地方自治体やITベンダーなど29の団体・企業からなる「自治体デジタルトランスフォーメーション協議会」は2022年1月12日、自治体のデジタルトランスフォーメーション(DX)推進の支援などを求め、デジタル庁に対して要望書を提出した。背景には、ヒトもカネもない中でのDX推進に頭を抱える小中規模自治体の危機感がある。
さらなる「標準化」を求める
自治体デジタルトランスフォーメーション協議会は2021年3月設立の任意団体である。自治体向けITコンサルティングを手掛けるITbookや凸版印刷などが事務局を務め、広島県安芸太田町、神奈川県伊勢原市、京都府木津川市、埼玉県戸田市など7自治体、ITベンダーなど22社が会員として名を連ねる。

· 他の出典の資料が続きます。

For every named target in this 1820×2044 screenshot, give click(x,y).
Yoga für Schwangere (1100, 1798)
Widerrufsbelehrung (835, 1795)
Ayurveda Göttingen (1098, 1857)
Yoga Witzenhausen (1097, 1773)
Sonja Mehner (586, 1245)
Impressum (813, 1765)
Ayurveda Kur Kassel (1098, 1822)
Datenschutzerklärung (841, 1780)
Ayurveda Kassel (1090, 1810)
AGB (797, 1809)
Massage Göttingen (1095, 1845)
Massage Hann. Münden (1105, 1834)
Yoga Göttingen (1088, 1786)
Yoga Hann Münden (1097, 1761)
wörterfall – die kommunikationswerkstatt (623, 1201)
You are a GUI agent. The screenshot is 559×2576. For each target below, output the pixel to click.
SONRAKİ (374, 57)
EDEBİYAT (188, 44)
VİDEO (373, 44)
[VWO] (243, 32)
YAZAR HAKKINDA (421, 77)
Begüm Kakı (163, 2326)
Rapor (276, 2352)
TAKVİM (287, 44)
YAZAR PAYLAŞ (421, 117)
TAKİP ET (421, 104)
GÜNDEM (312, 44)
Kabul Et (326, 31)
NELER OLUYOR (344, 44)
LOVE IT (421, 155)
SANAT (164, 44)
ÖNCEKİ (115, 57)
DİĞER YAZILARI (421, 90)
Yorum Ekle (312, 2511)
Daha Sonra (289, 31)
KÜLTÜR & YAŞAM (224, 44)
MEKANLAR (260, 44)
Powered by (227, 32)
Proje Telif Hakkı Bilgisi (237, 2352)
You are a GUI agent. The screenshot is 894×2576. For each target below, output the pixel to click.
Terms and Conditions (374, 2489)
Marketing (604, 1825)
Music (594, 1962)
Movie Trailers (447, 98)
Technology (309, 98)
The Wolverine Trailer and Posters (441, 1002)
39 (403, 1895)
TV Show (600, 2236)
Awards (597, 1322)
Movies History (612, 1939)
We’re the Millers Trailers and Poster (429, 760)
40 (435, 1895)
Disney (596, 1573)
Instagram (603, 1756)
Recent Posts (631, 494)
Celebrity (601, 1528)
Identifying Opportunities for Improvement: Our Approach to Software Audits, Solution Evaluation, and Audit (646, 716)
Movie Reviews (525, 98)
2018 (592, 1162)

自治体のDX推進を巡っては、政府が2020年12月に自治体DX推進計画を策定し、2021年7月に具体的な進め方を自治体DX推進手順書としてまとめた。そのうえで、自治体システム標準化や行政手続きオンライン化などで自治体向けの補助金交付のため、予算2195億円の「デジタル基盤改革支援基金」を地方公共団体情報システム機構(J-LIS)に設置した。
その一方で、「国は計画をつくりレールを敷いたが、全国津々浦々で足並みがそろわないというのが実感だ」と、同協議会の事務局を務めるITbookの小林啓男常務執行役員は話す。
要望書ではDX推進のための自治体への財政支援拡充、地方のデジタル人材不足に対する支援、オンラインでの行政サービスなどに向けた仕組みの構築、自治体システム標準化に向けた支援強化、地域振興の指針やモデルケースの策定を求めた。
中でも強調したのが、さらなる「標準化」である。政府は、自治体に対し2025年度末までに基幹系業務など20業務の標準仕様準拠システムへの移行を求めている。要望書ではこの20業務にとどまらず、オンライン申請システムと基幹系との連携といった、行政手続きオンライン化に必要なシステムや他の業務システムの標準化も求めた。